NeverthelessNevertheless<WBR>, it is critical, and if they cannot do this, they should not And it
is equally critical for the two boards to communicate frequently and to
exchange representatives; a one-sided exchange is unacceptable. It has to be all
or nothing. The organizations are not at odds. Their missions are not
identical. To have a one-way relationship, to me, is vaguely suspicious and
requires an explanation, one I never was able to extract during my time at
IBLCE.
I want to reiterate that my opinions and statements about operations about
IBLCE are based on when I worked there from 2002-2005. I do not have contacts
there now, and do not know how things operate there now, beyond information
provided on the website. It would be completely inappropriate to assume
otherwise. I post information to Lactnet from the IBLCE website because I often
read it out of desperation for information and curiosity as to when it will be
updated. I consider it a service to all of you, also, because I just have a
gut feeling it doesn't get that many hits.

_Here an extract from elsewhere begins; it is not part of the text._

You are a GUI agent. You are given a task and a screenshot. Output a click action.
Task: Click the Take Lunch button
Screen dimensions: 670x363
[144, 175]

I believe it is high time for IBLCE to end its silence -- so far we have
lots of excuses, but no website updates, no newsletter, and no responses to the
many IBCLCs who have written and called is unacceptable, at least in terms of
good business practice.
While they are currently without an executive director, and there is no
indication of who is the acting director on the website, I look forward to IBLCE
to take the high road, tell us what is going on, and if they feel that they
made a mistake, admit to it, and move on. All we know for sure is that at
least one former board member reads Lactnet. Maybe staff or a current board
member does too. Maybe if we all back off, let them get it together, and
somehow, via the website or something, they will publicly respond, and then we can
all get on with something else. Nothing else has worked, right? God knows
IBLCE, ILCA and USLCA have a lot of other issues to work on, and if they need a
list, I and probably all of you would be happy to help.